I grew up with a knife in my pocket and probably haven’t gone more than two consecutive days without a blade in the last decade. This posed a problem when I recently had to spend time in a federal building that has a strictly enforced “no knives over 2½ inches” rule. I haven’t carried a knife that small since high school, when I carried a little folding stockman Old Timer.
Looking around for a “serious” folder that would make the 2.5 limit showed a dearth of prospects. Serious seems to get traction on the market at about 3.25 and gain momentum as you go up. After a few false starts, luckily I happened upon the Spyderco Cat.
The Cat seems to have been designed for the unique requirements I had. It is 2.5 inches on the nose, less if you measure only the cutting edge, for a legitimate locking folder with a substantial feel. The materials are what you would expect in the tactical folder class, with G10, stainless and 440C.
The Cat trims out at 2.6 ounces. It’s light enough that whether you clip it to or carry it inside a pocket, it’s easily forgotten. But it is sturdy.
The G10 scales and stainless liners are rigid in the grasp. (One of the few alternative knives I tried in the size range was so thin that the sides of the handle could be easily compressed under a firm grip.)
The handle is just over 3.5 inches long and, when the Cat is open, an integral finger groove at the choil adds a little more to get all four fingers onboard. This arrangement has the added benefit of the finger being placed to prevent the knife from folding in the unlikely event that the liner lock fails.
The “hilt” has a pronounced finger groove that locks in the grasp with a full grip or acts as a guard if the user chokes down and cups the little finger under the butt of the knife. Either grasp works well and provides options based on the user’s style of kung fu. All edges and corners are nicely contoured and radiused. The knife is comfortable in the hand and pocket.
Being a Spyderco, the Cat naturally has the pocket clip feature that the brand brought to market back in 1981. This one is a stainless steel wire that doesn’t scream “tactical” and could pass for a pen clip. It is reversible to either side but dedicated to tip-up carry. The clip can be removed for those who want to use the Cat as a true pocketknife.
The leaf-shaped 440C blade is fully flat ground and 1/10th of an inch thick at the widest point. In profile, it recalls antique archery hunting broadheads. The opening hole— another Spyderco trademark—is well placed and the blade opens smoothly and easily under light intentional pressure. Flicking the wrist won’t budge the blade, a good feature in a tip-up knife.
If you’ve never cut with a well-sharpened, fully flat-ground knife, you’re missing out. This thing is wicked sharp and the fairly thin blade combined with a flat grind slices incredibly well. The short length proved to be an unexpected multiplier in this regard. It’s been so long since I’ve used a “little” knife that I’d forgotten how precise the cuts are and how much more control the user has compared to longer blades. It out cut a lot of knives I’m attached to from long use.
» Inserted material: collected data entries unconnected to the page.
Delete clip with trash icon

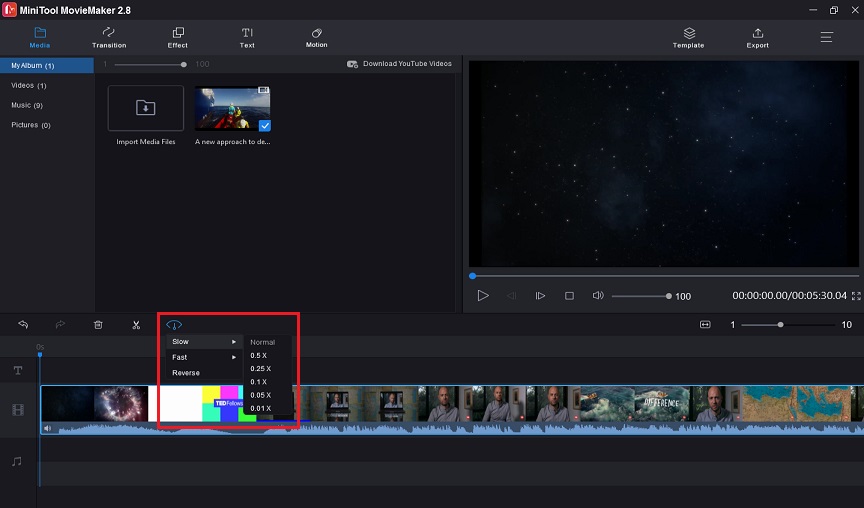click(98, 325)
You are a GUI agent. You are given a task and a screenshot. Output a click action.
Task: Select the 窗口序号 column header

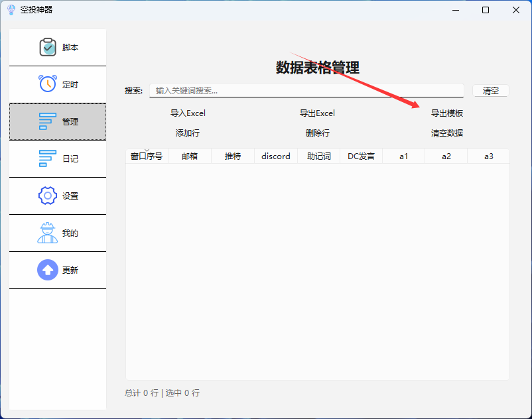click(x=147, y=156)
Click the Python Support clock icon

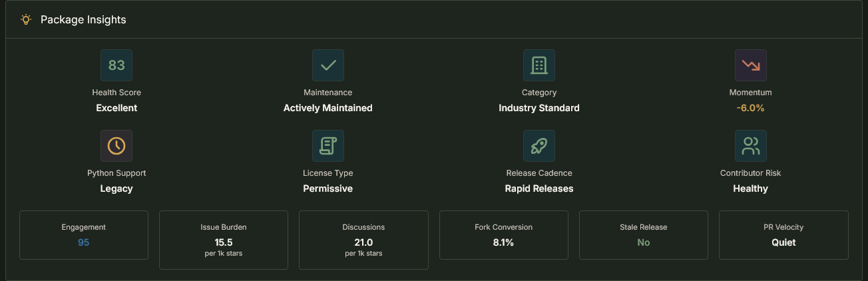click(116, 146)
The tip is splinter-picking sharp and fine. The knife penetrates well with very little drag or drift.
The market has trended toward overly thick blades for some years, and the 2½ inches of steel on the Cat are just thick enough to provide rigidity and strength for the intended use. Prying, hacking or other non-knifelike chores might be ill advised at this thickness. I suppose you could find yourself in a survival situation and baton fire or shelter wood with the little knife if you had to, but this is a cut-and-thrust tool.
The liner lock moves precisely into place and is well fitted, leaving absolutely no play in any direction. The old “whack the back of the blade” test that bedevils some liners and exposes their susceptibility to failure did nothing here.
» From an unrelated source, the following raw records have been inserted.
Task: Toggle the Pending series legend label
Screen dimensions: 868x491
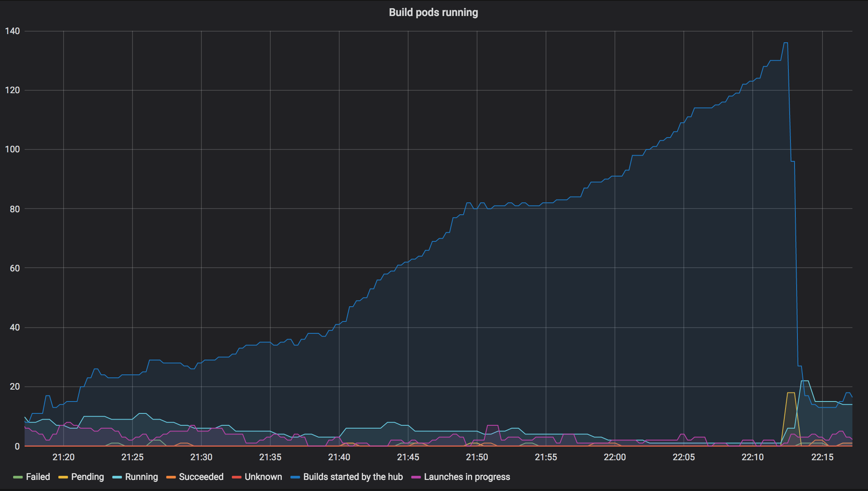Action: coord(87,477)
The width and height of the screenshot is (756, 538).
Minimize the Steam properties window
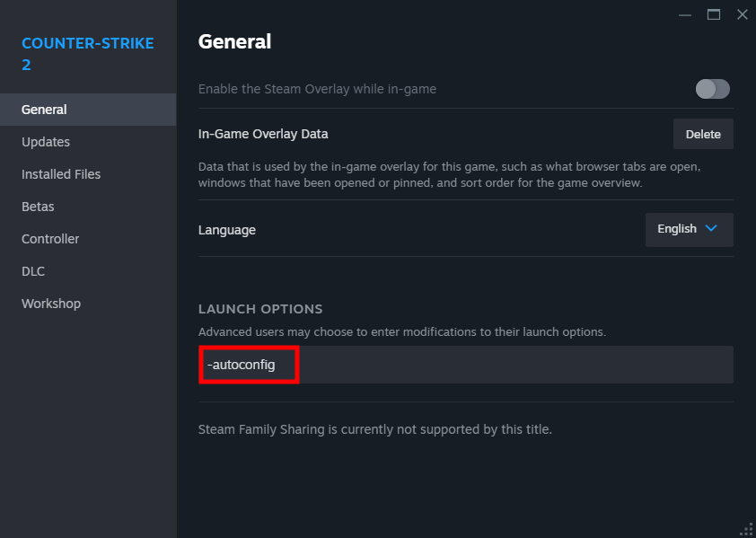click(x=684, y=14)
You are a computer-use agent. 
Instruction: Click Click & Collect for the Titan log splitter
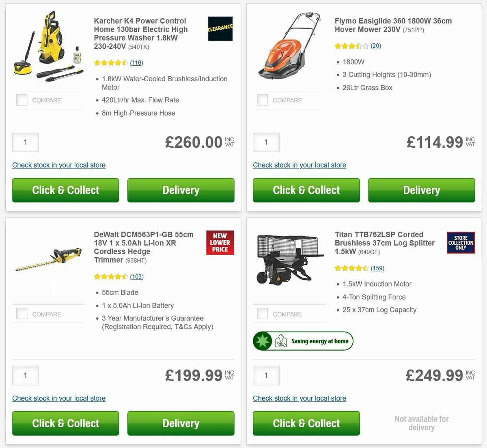(x=306, y=423)
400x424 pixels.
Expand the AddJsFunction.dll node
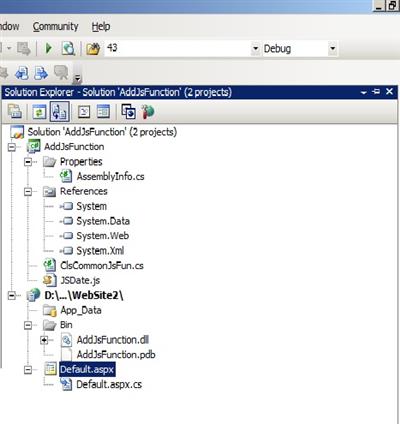(44, 340)
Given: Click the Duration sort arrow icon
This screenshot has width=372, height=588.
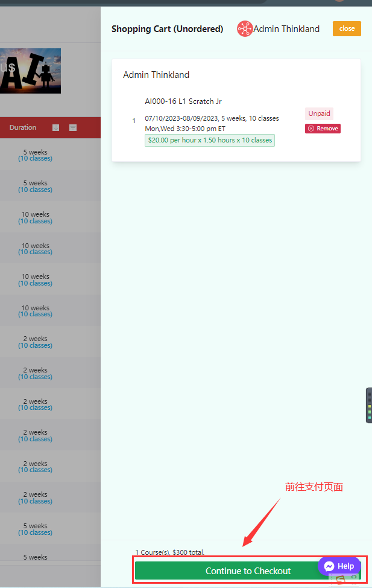Looking at the screenshot, I should [56, 127].
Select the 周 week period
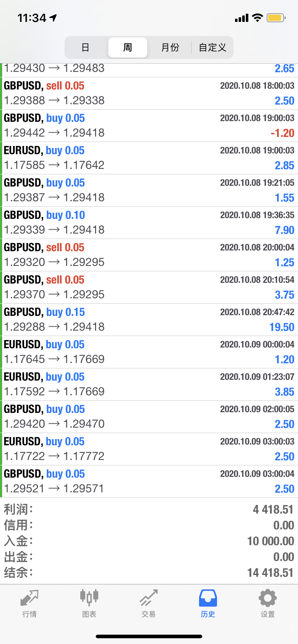This screenshot has height=644, width=298. click(x=128, y=47)
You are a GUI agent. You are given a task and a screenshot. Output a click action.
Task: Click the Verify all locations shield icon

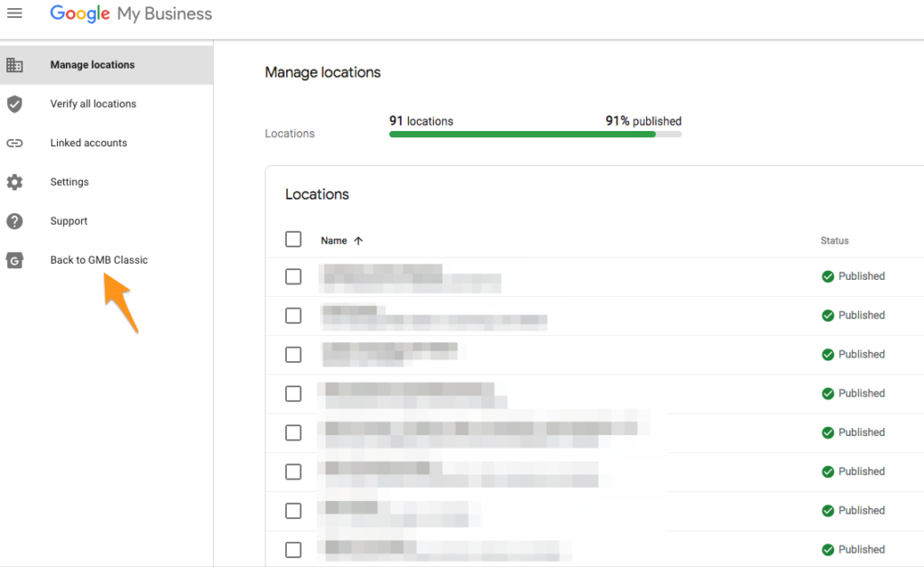tap(14, 103)
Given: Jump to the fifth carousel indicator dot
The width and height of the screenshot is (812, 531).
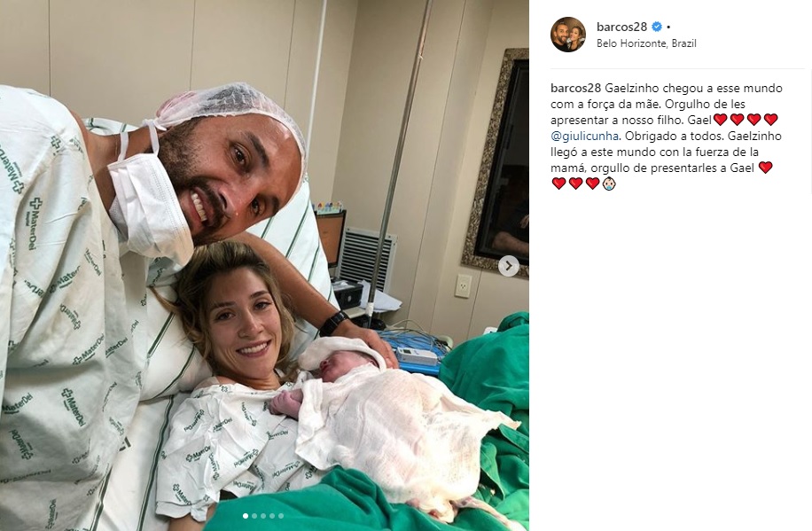Looking at the screenshot, I should [281, 516].
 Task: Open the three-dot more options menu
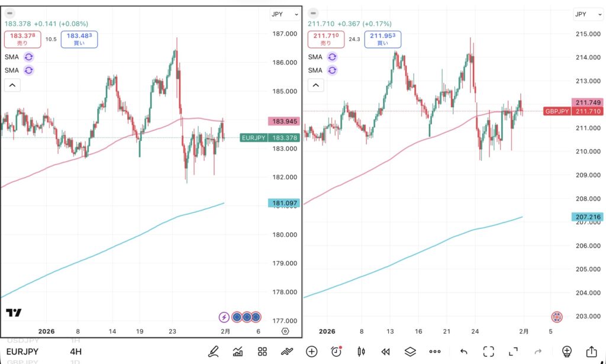436,352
Spyderco’s Cat is an attractive knife that borders on, well, cute. There is minimal risk of offending little old ladies or pantywaists when using it for random tasks in the workplace or out in the ‘ville.
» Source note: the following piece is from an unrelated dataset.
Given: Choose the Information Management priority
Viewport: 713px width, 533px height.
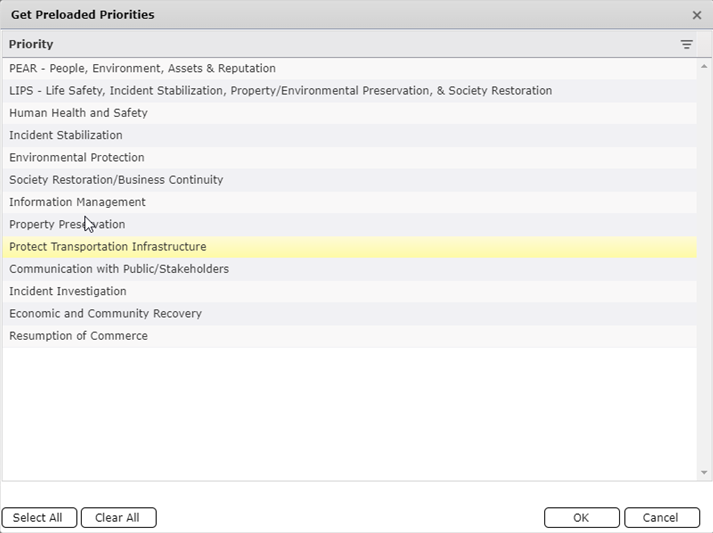Looking at the screenshot, I should pos(77,202).

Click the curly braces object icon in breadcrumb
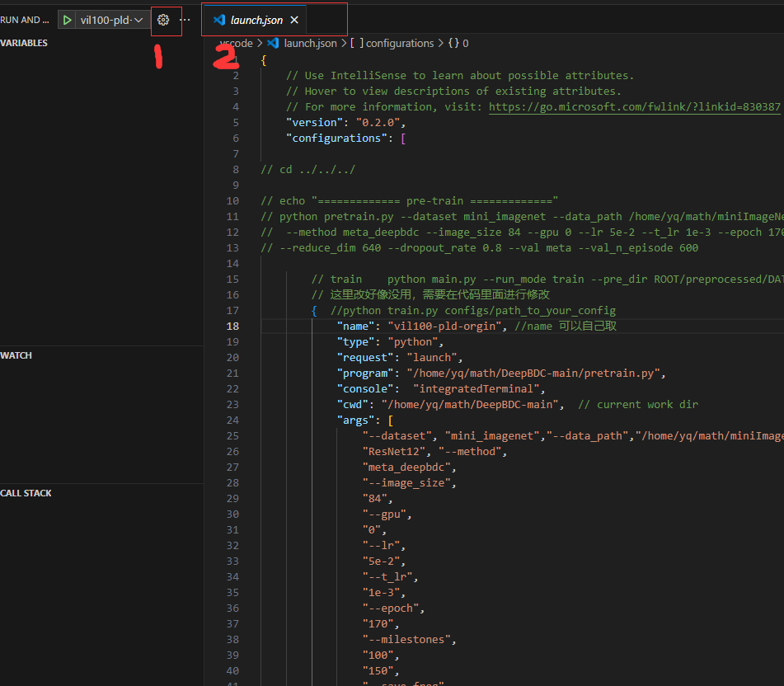pos(453,43)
The flip side is that some want their fighting knife to look the part and project a certain image. All good and, if a mankilling appearance forestalls hostilities, then chalk one up for the home team. Unfortunately the Spyderco falls somewhere between a menacing glare and a crescent wrench in the intimidation department.
I like the feel of the knife and its quality of build. While small for a folder, it’s every bit as big as the clinch pick, SOCP dagger, and other in close combative designs. Whether the user is a slice, precision thrust, or pumping thrust type, the Cat can offer something.
I’m pretty excited to have found it and see it as a viable tool in general. Best, the real comparison for me is not the Cat vs. a fixed or large folding blade but rather the Cat vs. a weapon of opportunity or pen, so the Cat easily wins. Those in a restrictive area might give it a try.